Things I’ve Learned in University That Didn’t Come from Textbooks


1)The Importance of Mental Health

Throughout high school, I was one of those students whom school came easily too. I didn’t really have to study much and therefore was never really very stressed out as a result. When I got to post secondary education, stress became something that was as common to me as coffee in the morning. If I was without it, I immediately became more stressed because I was stressed I was forgetting something. This constant state of worry isn’t good for anyone, which I’m sure comes as no surprise. So when I started to develop other habits such as getting sweaty af for no reason at all (more on this in another post, maybe), worrying incessantly about trivial things, thinking about the safety of family members obsessively, I realized something was wrong. Turns out, my sweaty moments were panic attacks, a rather common symptom of anxiety. Now, I am a millennial, so I get to live in this really interesting world where the stigma surrounding mental health is beginning to dissipate, although it is still there. So I keep it to myself mostly, but I do definitely recognize taking a day for me to just do nothing but read a book and sit outside in the sun and not think about anything. Now I know this sometimes isn’t really plausible for some, with work or kids or other responsibilities, but I am in the most selfish stage of my life, so FUCK IT!

2) I am F*cking Terrible at Adulting, and That’s Okay

On the outside, I work at a part-time job, go to school full-time, have family time and a relationship and like five friends, so I’m doing fairly okay. But ask me to say, cook you a meal, and I will say “would you like eggs or fettuccini alfredo, friend?”. Because I have super awesome parents who let me live in their basement and cook family suppers for a few more blissful months until I graduate. So I haven’t really HAD to learn these things, but boy oh boy am I in for a shocker when I have to remember to do my laundry and clean a fridge on the reg.

3) Headphones = Best Invention

I honestly, really and truly regret not respecting these things earlier in my life. Don’t want to talk to someone? Headphones. Don’t want people to talk to you? Headphones. Don’t want to listen to people’s stories about how drunk they got at Gabbos while you were cuddled up with your cat watching Wentworth? Headphones. Get tangled up in my pocket all goddamn day, I don’t care. I think you are the most wondrous device invented for the modern-day student and for that, we thank you.

4) You Only Really Need a Few Good Friends

I KNOW this is something that is not knew. But when I was in high school, you were basically a caveman if you had less than 600 friends on Facebook, and your value was essentially decided by the expanse of your social network. Now, your network is important, I’m not saying that. What I am saying is that all of these people don’t have to know about your whole life, or care about your bullshit, and YOU don’t have to care about THEIRS. And that’s liberating as fuck. I didn’t really realize this beautiful thing until University when I was unnecessarily stressed out about my lack of seeing my acquaintances. All the time I saved not caring about how many friends I can gave me so much more time to connect on a meaningful level with the few people who actually care about me and my opinions and my hopes. I know you know this, but it doesn’t hurt to say it again.

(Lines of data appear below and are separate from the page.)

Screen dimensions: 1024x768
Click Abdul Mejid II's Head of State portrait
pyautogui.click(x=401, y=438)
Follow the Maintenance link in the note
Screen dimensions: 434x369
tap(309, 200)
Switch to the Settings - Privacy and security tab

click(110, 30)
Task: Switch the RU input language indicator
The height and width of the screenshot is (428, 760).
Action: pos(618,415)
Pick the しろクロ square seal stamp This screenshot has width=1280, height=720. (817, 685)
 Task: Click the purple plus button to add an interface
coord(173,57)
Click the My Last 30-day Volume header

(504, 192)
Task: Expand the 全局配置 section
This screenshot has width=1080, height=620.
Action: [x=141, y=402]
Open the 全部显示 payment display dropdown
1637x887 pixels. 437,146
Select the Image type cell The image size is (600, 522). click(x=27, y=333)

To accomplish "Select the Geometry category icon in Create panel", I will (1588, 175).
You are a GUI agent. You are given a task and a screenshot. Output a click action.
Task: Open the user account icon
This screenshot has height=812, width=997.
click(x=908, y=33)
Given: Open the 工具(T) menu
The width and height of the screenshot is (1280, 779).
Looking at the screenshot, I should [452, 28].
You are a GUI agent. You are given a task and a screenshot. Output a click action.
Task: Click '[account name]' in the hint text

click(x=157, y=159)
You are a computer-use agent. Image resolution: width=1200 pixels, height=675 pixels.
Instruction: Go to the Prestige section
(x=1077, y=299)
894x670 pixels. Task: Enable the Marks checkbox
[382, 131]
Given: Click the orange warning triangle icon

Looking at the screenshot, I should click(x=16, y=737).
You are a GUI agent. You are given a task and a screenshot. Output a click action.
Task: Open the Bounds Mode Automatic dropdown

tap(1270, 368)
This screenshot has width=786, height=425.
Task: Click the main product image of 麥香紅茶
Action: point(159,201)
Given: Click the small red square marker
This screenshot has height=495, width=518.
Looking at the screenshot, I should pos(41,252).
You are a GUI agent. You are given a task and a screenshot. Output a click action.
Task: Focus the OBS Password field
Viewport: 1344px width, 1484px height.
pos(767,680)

5) Other People, and the Things They Can Teach You, are Really Cool

I went to a high school with approximately 340 kids-total. That’s not uncommon in Saskatchewan. But a reflection of that is that I only knew a few types of people. Sure, there were small differences, but all in all, looking back we were all quite similar (partly because we were scared to be too different, I suspect). So fast-forward to University, everyone is SO completely and unapologetically themselves that I am constantly in awe. The difference in opinions, past-times, creativity and so much more is amazing and while sometimes I certainly don’t agree or share in their passions, I also understand that it has helped me be more comfortable with becoming a more true version of myself.